STJ anula acórdão por omissão sobre arrolamento de bens e art. 64 da Lei 9.532/1997
FRANCISCO FALCÃO
Um contribuinte impetrou mandado de segurança questionando exigência de arrolamento de bens imposta pela Fazenda Nacional, obtendo êxito no Tribunal Regional Federal com base na Súmula Vinculante nº 21 do STF. A Fazenda Nacional, por sua vez, interpôs embargos de declaração argumentando que o arrolamento em questão decorria do art. 64 da Lei nº 9.532/1997, dispositivo distinto daquele vedado pela súmula, mas o tribunal de origem deixou de analisar a questão.

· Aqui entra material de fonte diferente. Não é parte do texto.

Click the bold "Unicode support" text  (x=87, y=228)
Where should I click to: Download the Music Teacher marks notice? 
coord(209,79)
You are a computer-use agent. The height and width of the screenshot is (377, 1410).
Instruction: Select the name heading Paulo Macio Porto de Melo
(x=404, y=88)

A questão central consiste em saber se o Tribunal de origem incorreu em omissão ao não distinguir o arrolamento de bens previsto no art. 64 da Lei nº 9.532/1997 — aplicável quando o débito tributário supera trinta por cento do patrimônio do sujeito passivo — daquele arrolamento prévio como condição de admissibilidade de recurso administrativo, vedado pela Súmula Vinculante nº 21 do STF. A omissão, mesmo após a oposição de embargos de declaração, configuraria violação ao art. 535 do CPC/1973.

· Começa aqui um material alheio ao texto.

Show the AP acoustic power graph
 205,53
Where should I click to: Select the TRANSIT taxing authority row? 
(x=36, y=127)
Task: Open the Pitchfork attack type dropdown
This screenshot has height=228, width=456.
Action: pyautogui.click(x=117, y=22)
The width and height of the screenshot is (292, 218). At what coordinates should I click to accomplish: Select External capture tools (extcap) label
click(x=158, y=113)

O STJ, em decisão monocrática do Ministro Francisco Falcão, deu provimento ao recurso especial da Fazenda Nacional para anular o acórdão proferido nos embargos de declaração, determinando o retorno dos autos ao Tribunal de origem. A corte local deverá se manifestar especificamente sobre a distinção entre o arrolamento do art. 64 da Lei nº 9.532/1997 e aquele vedado pela Súmula Vinculante nº 21 do STF.